══ Provided material ══
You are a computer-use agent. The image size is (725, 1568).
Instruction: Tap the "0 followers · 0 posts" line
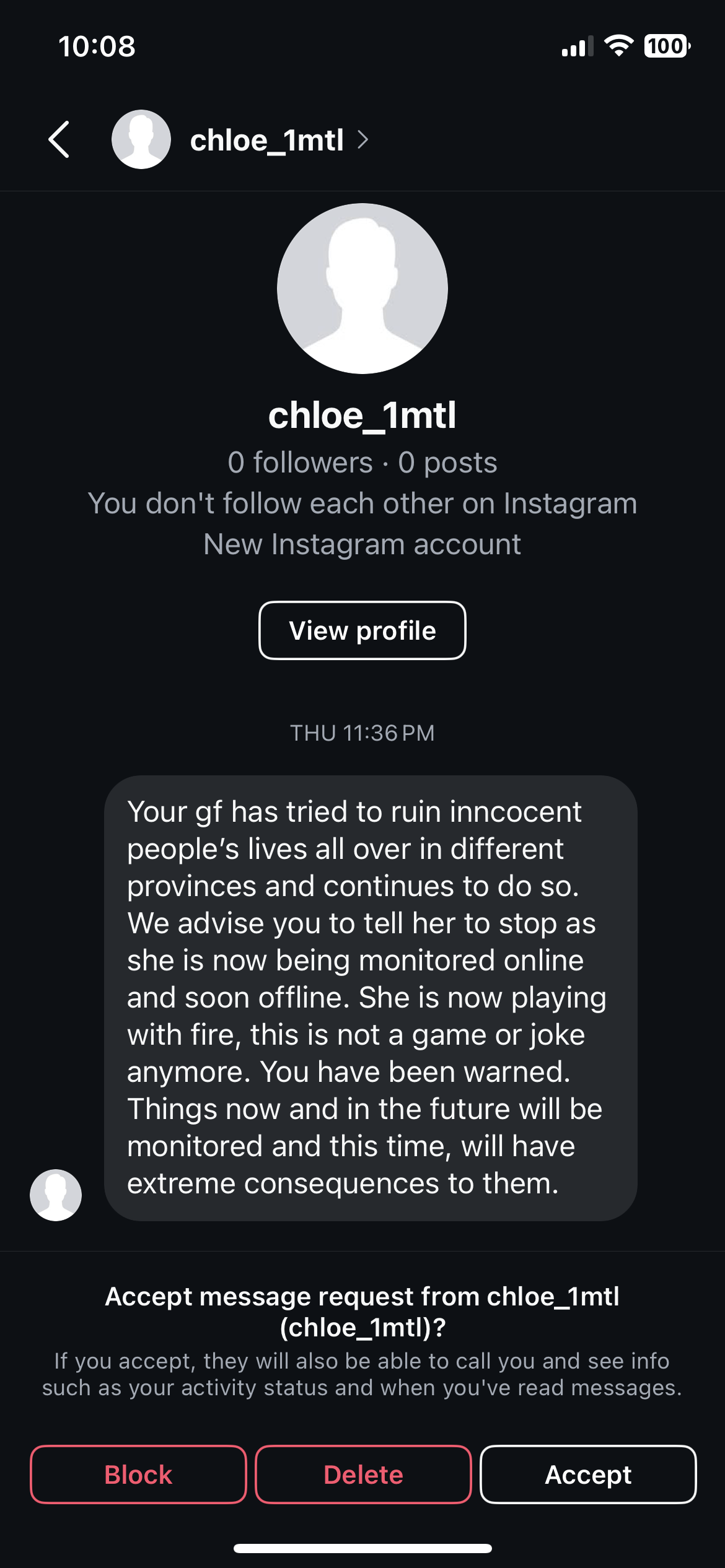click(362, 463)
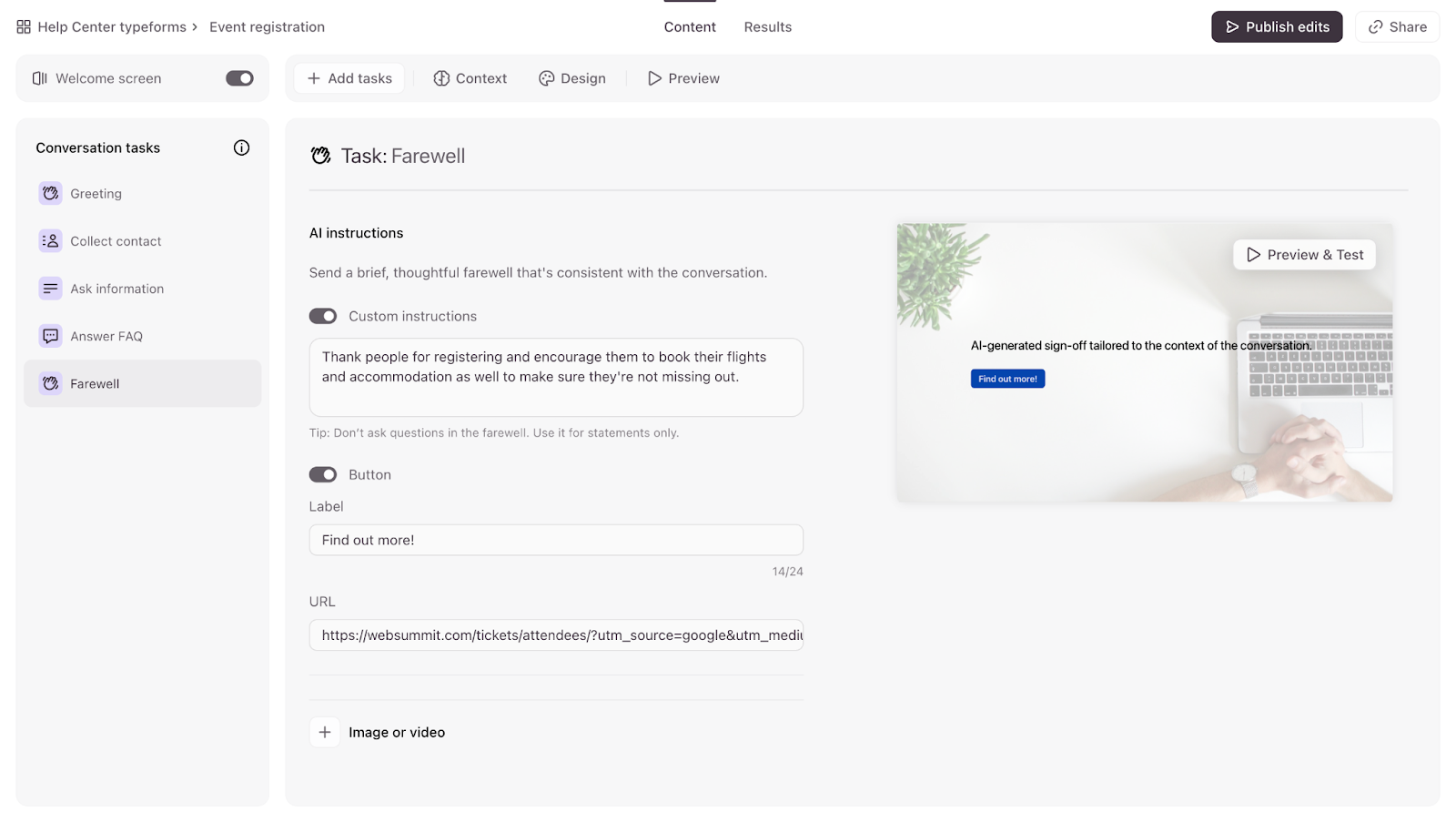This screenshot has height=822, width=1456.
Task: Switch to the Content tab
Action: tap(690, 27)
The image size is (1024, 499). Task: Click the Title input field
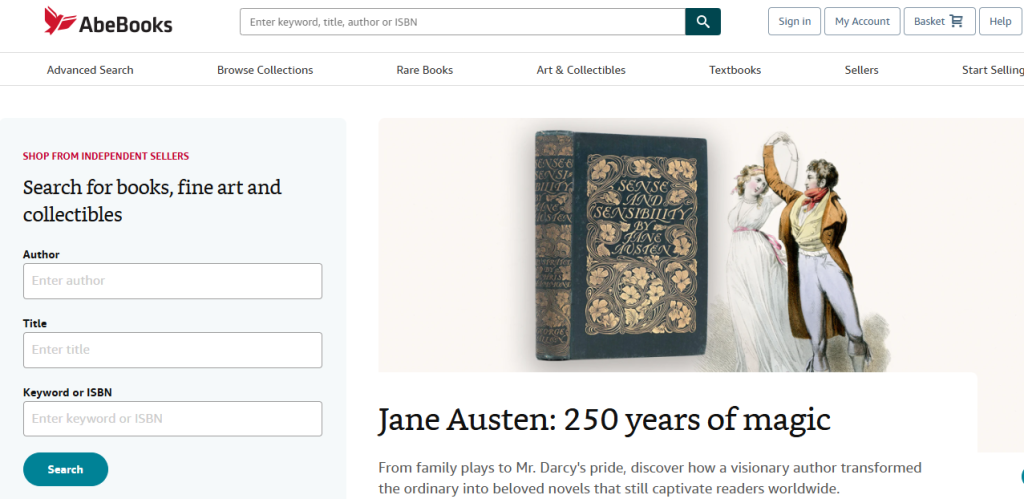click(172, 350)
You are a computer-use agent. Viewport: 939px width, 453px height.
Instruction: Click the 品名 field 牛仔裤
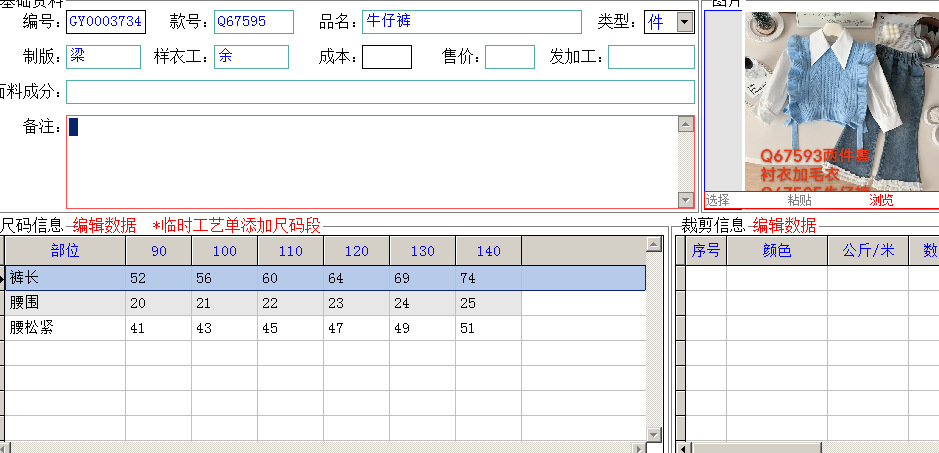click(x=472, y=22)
═══
What you have to do:
Leave out the pictures, and write out all the remaining data above exactly.

Exercise response:
You are a computer-use agent. The image size is (725, 1568).
Instruction: Tap the "0 followers · 0 posts" line
click(362, 463)
This screenshot has height=822, width=1456.
Task: Switch to the Content tab
Action: tap(690, 27)
The image size is (1024, 499). Task: Click the Title input field
click(172, 350)
You are a computer-use agent. Viewport: 939px width, 453px height.
Instruction: Click the 品名 field 牛仔裤
click(x=472, y=22)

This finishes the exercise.